## START Document extract
As you may or may not know, the guts of the main POGS application is MAGPHYS. Basically, this science application loops through library files to find a best fit of different attributes for a given image pixel. The problem with the existing client is the main section of code loops through in a brute-force sequential kind of fashion. Hence, the application by default is not very "parallel" and requires re-work to parallalise and produce a successful GPU port.
We decided that converting from FORTRAN (F77) to C/C++ initially would be the best option as most of the GPU platform frameworks uses some derivation of C99. This is not to say that frameworks such as OpenCL and CUDA don't support other languages, it was just cleaner this way. Our choice of GPU framework was OpenCL.
## END Document extract
## START Listing
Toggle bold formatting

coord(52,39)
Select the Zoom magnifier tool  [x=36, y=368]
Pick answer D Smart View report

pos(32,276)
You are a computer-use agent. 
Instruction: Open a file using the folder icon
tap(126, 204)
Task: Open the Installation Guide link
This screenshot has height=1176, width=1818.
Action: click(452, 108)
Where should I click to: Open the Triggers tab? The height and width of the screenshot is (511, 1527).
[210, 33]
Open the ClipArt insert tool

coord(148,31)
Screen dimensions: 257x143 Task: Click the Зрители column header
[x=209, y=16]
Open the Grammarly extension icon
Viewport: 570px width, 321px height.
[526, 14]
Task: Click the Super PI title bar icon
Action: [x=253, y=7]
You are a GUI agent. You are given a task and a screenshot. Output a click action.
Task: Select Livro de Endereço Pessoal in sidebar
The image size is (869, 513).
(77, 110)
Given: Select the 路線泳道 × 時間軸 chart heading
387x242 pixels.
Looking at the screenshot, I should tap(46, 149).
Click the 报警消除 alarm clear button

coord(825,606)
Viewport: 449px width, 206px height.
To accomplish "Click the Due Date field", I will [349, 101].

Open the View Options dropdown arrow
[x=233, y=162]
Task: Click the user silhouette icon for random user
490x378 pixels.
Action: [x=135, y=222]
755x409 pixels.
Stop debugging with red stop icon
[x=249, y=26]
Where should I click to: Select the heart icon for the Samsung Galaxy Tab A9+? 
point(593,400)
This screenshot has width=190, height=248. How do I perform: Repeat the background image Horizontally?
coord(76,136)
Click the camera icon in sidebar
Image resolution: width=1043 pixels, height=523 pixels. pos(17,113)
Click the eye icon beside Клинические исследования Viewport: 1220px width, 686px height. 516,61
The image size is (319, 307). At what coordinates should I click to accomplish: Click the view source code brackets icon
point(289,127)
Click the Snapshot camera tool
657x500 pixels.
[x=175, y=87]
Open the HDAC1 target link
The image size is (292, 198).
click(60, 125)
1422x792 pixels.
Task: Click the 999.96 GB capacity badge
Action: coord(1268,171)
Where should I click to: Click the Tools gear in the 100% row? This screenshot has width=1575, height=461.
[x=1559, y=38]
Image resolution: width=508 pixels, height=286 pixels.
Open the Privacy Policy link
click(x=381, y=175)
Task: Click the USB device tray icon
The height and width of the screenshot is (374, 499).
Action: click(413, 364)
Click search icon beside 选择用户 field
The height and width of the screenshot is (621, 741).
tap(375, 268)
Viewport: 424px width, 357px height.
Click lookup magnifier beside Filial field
## END Listing
Directives –
1 – In the passage on porting the POGS application to GPUs, which GPU framework was chosen?
2 – Go on with the passage on porting the POGS application to GPUs, starting after its final sentence.

Responses per task –
1 – OpenCL.

2 –
The actual port from FORTRAN to C was fairly straight-forward, however, there were quite a few little "gotchas". This included things like: array indexing differences - FORTRAN starts at 1; floating point problems - FORTRAN does not do nearest-even rounding; and, overall output "weirdness" attributed to FORTRAN and C differences. None of these really kept me bogged down for too long. It just meant a lot of debugging and customised functions to get around them. These are temporary since the goal is to eventually move over to the C client only.
For the GPU port, it was a bit of a learning curve being the first time implementing OpenCL kernel code. I've worked with things like threading before, however, parallelising code for processing on a GPU was new to me. After hours of reading, I dove right in and started coding.
Writing the C code to prepare the OpenCL program, kernel, devices etc... and run the kernel was fairly easy. The tricky part was re-working some of the data that was going to be buffered into device memory and read back later. I decided that batching up sets of library models for the kernel threads to crunch was the best option. This essentially meant parsing the library model arrays to the device memory once and allocating space in device memory for the kernel threads to output data. At the end of the batch I would read back memory from the device and have a C based loop consolidate those results appropriately.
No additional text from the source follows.